A central unanswered question in understanding the impact of Helicobacter pylori on the human host relates to pathogenesis: why does Helicobacter infection cause disease only in a small proportion of the infected population, and why are different diseases associated with Helicobacter in separate geographic locations? Helicobacter is one of the most common chronic bacterial infections of humans, affecting more than 50% of the world’s population, but the majority of those infected remain asymptomatic throughout life. About 20% of infected adults manifest one of many different outcomes, such as duodenal ulcer, gastric ulcer disease, gastric cancers, or lymphoma. Several studies have highlighted inconsistencies between the prevalence rates for Helicobacter and disease. In industrialized countries there is generally a low prevalence of Helicobacter and gastric cancer yet a relatively high prevalence of peptic ulcer disease. On the other hand, some countries with high Helicobacter prevalence rates, have high gastric cancer prevalence rates but low peptic ulcer disease prevalence rates (e.g., Peru), yet other nonindustrialized countries with similar high Helicobacter prevalence rates have a disease distribution similar to that in industrialized countries (e.g., Iran)

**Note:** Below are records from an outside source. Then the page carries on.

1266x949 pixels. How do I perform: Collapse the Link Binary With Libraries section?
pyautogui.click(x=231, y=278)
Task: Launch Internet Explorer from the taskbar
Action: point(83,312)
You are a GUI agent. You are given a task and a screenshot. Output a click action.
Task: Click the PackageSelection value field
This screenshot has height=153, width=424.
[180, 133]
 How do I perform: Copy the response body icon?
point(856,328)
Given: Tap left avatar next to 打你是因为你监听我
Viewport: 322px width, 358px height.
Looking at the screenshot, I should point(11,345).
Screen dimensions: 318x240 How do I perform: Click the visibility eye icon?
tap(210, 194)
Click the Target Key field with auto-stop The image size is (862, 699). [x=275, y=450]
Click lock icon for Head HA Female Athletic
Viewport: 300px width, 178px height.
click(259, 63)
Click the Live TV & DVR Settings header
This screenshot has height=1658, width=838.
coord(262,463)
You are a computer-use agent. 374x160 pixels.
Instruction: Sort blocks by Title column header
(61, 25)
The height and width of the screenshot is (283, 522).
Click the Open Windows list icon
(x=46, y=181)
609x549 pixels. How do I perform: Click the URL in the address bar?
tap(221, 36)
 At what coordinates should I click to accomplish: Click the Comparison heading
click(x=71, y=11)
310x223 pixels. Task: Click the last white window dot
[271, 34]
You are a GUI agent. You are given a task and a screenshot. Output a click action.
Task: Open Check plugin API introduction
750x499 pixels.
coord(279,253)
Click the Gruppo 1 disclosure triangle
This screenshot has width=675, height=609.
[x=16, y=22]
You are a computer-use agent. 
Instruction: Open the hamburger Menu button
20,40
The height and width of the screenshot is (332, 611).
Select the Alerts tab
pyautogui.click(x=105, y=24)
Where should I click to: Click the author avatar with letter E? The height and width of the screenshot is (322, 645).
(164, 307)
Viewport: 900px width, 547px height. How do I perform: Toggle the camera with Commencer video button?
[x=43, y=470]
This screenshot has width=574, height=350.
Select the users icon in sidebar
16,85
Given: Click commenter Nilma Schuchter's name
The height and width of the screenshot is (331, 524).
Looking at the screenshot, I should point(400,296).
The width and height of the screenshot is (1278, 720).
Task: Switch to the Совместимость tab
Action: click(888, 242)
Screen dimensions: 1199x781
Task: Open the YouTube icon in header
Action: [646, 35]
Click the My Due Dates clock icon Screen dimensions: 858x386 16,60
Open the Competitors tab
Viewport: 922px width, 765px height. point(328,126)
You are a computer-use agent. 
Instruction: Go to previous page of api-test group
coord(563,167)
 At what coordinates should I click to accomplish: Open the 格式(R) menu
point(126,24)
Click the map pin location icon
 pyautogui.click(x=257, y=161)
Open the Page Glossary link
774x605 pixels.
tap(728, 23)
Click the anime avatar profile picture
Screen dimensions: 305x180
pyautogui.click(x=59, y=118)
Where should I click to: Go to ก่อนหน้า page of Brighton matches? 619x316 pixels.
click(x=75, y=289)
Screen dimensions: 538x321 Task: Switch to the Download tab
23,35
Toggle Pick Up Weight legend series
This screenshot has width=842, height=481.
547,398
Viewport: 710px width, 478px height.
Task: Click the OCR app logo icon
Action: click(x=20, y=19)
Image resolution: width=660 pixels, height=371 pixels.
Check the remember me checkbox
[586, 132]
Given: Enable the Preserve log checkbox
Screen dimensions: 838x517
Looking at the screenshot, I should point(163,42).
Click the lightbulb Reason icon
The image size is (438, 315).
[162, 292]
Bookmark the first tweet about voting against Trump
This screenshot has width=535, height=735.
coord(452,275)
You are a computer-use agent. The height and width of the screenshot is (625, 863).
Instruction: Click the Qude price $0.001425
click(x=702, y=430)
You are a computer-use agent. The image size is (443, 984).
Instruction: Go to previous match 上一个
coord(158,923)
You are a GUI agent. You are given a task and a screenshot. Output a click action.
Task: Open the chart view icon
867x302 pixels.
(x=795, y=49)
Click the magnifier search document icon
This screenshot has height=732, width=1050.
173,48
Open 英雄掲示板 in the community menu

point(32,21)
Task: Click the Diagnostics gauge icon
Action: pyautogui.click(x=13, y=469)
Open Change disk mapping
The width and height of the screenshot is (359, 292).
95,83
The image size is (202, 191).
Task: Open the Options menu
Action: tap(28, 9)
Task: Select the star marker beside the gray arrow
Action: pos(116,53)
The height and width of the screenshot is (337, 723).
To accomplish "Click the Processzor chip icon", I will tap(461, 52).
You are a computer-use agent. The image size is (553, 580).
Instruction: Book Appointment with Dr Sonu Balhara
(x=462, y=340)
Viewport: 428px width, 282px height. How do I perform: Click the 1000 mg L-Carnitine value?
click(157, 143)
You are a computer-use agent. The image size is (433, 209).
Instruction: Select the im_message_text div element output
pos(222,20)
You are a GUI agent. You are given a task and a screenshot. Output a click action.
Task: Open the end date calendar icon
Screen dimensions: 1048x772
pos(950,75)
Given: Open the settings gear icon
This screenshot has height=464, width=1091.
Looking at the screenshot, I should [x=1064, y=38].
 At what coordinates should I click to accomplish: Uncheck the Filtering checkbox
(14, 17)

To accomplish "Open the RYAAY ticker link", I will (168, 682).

This question is particularly intriguing in sub-Saharan Africa, where H. pylori infection is common but several studies have indicated a low incidence of peptic ulceration. Seroepidemiological studies have shown an early age of acquisition in children (50% by 10 years) , and prevalence in asymptomatic individuals is approximately equal to that in dyspeptic individuals.

A possible explanation for this “African enigma” may be that other factors are involved; these could relate to specific bacterial virulence factors, to differences in the host response to Helicobacter antigens, to differences in the environment (e.g., levels of antioxidants in the diet, water contamination, opportunities for hand washing), or to a combination of these, which might alter the processes by which ulceration or cancer develop. Alternatively, the burden of comorbidity or coinfection may modify the outcome of colonization by Helicobacter.

A number of studies have addressed the question of whether H. pylori infection is more or less frequent in people also infected with human immunodeficiency virus (HIV). The results are contradictory, with some studies demonstrating no difference in prevalence compared to a control population, while others show a lower or a higher prevalence. Most studies have investigated either North American, European, or Australian populations. In one study of African children a lower prevalence of H. pylori colonization was noted. In an Italian study the prevalences of both H. pylori colonization and peptic ulcer disease were noted, and these both correlated with CD4 count.

Several potential virulence factors or markers such as cytotoxin-associated protein (CagA), urease, lipopolysaccharide (LPS), or vacuolating cytotoxin (VacA) have been proposed. However, the relative contributions of these factors are still debated. Additionally, host genetics may also be involved in determining the outcome of infection, as it has recently been demonstrated that polymorphism in the interleukin-1 (IL-1) gene may predispose to the development of gastric cancer. Laboratory evidence also suggests that there is an interaction between Helicobacter and viral or parasitic infections which may modify the outcome of either or both infective processes.

The objective of the work described here was to assess the prevalence of H. pylori infection and gastroduodenal pathology in a population in sub-Saharan Africa with high HIV seroprevalence and to relate this to immune status, environmental factors, and bacterial pathogenicity factors.